By this, he’s referring to measures such as the UK Internal Market Act, which has empowered Westminster to spend additional funds in devolved policy areas. This means extra money for Welsh and Scottish voters and there is precious little evidence they object to it — but it’s a threat to the importance of devocrats like Drakeford, and they know it.
If you want to see what their preferred model for a ‘new form of Union’ would be like, then Ken Skates, the Welsh Government’s transport minister gives us an idea. In a recent appearance before the Welsh Affairs Committee, he said that the “perfect solution” would be devolved responsibility for spending and investment.

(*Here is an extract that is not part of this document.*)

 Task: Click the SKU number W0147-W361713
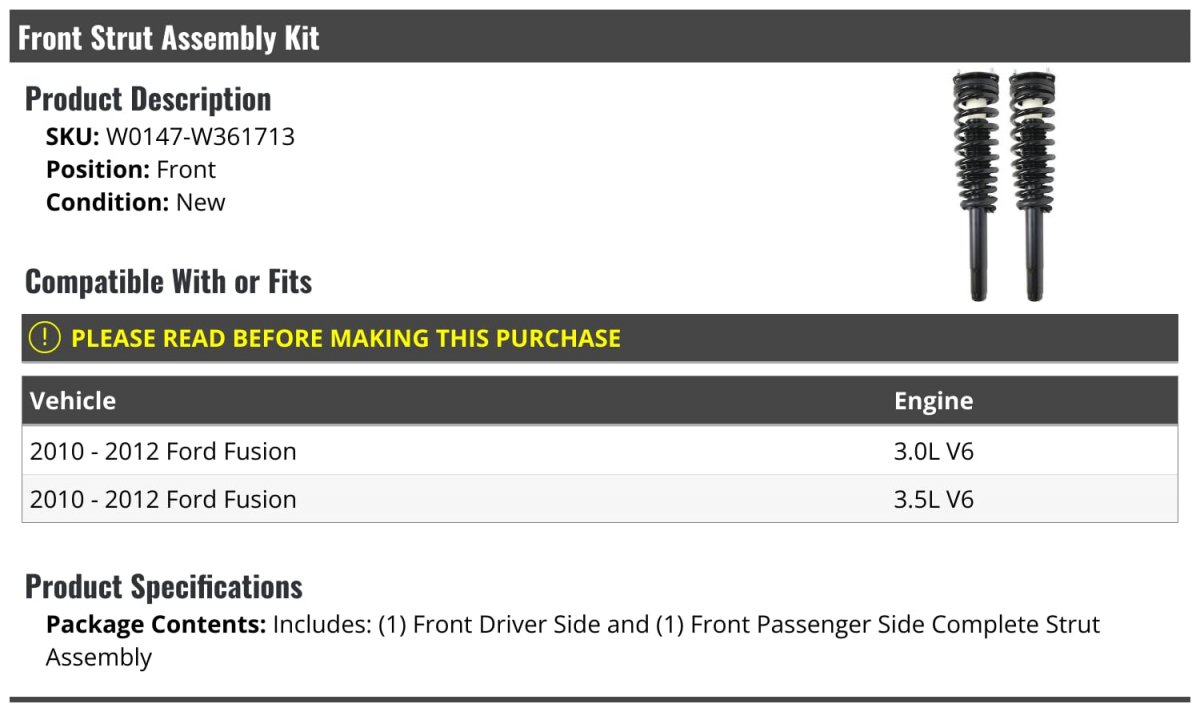200,137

But as Robin Millar, a Tory MP and leading figure in the new Union Resources Unit, pointed out, there was no mention of responsibility for raising revenue. When it came to the cash, at least, Skates is a strong believer in the United Kingdom.

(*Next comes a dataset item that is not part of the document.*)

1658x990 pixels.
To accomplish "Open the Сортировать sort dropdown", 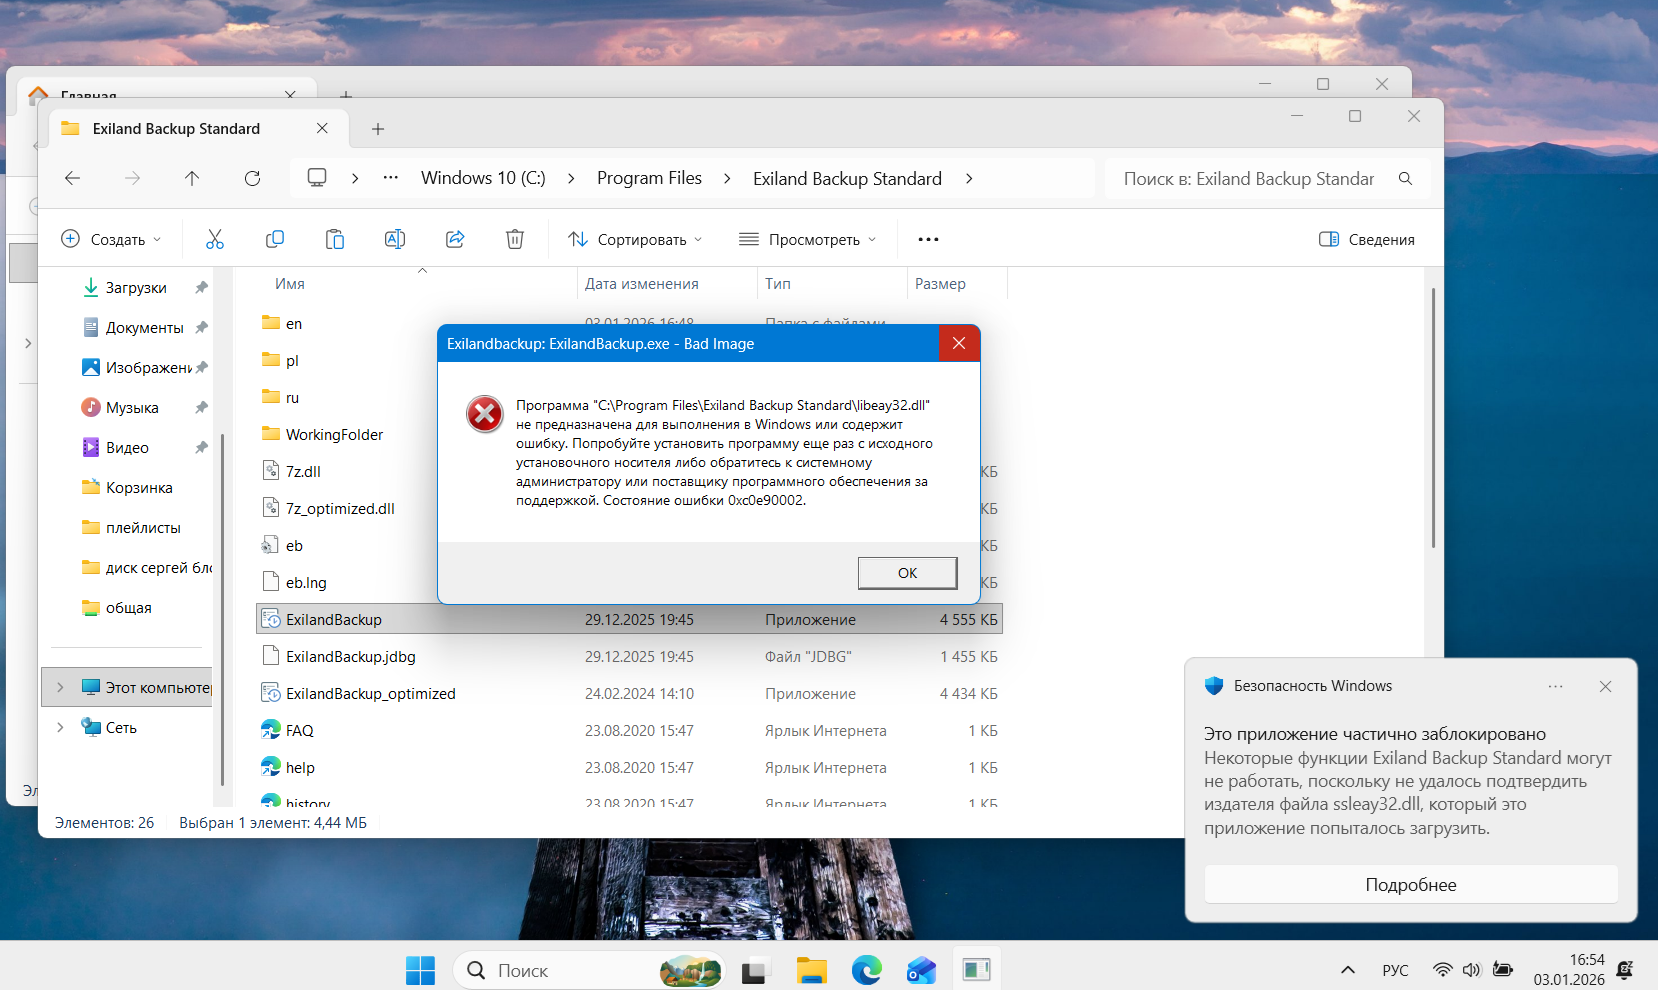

It’s important that commentators outside Wales grasp that the current Welsh Government is not simply a unionist one whose attacks on the British Government should be taken in good faith. Its ministers deny British nationhood and accuse their UK counterparts of ‘colonial attitudes’ for commenting on Welsh affairs. Labour is even running pro-independence candidates for the Senedd.
Nor should we neglect the important context that if recent polls are right, Drakeford will need to strike a deal with Plaid Cymru to hold onto his job after the upcoming elections. If the Liberal Democrats get wiped out, it could divide the Welsh Parliament into a red/green ‘nationalist bloc’ and a Tory/Abolish ‘unionist bloc’ — a development which will likely further polarise the two mainstream parties on the constitutional issue.
Federalism of the Drakeford school is simply the nationalism of the numerate. It wants to replace British institutions with intra-Home Nations horse trading and does not subscribe to the idea that ‘the British’ are a legitimate political community. But it simultaneously demands the continued existence of a ‘British taxpayer’, prepared to stump up for regional transfers to people who do not wish to be considered their compatriots.
It’s an unworthy and unworkable vision for our country. Even if endlessly handing over more power to the devocrats ‘worked’ when it came to keeping the UK together — and it obviously hasn’t — unionists have legitimate questions to ask about what sort of country they’re actually fighting for.
The future of the UK hinges on the existence of legitimate British institutions that deliver for every part of the country, and that impose reasonable restrictions on the devolved governments to maintain political consent for fiscal transfers.
Devolutionaries like to talk about ‘the best of both worlds’. But they need to realise that this cannot mean ‘Welsh independence with British cash’.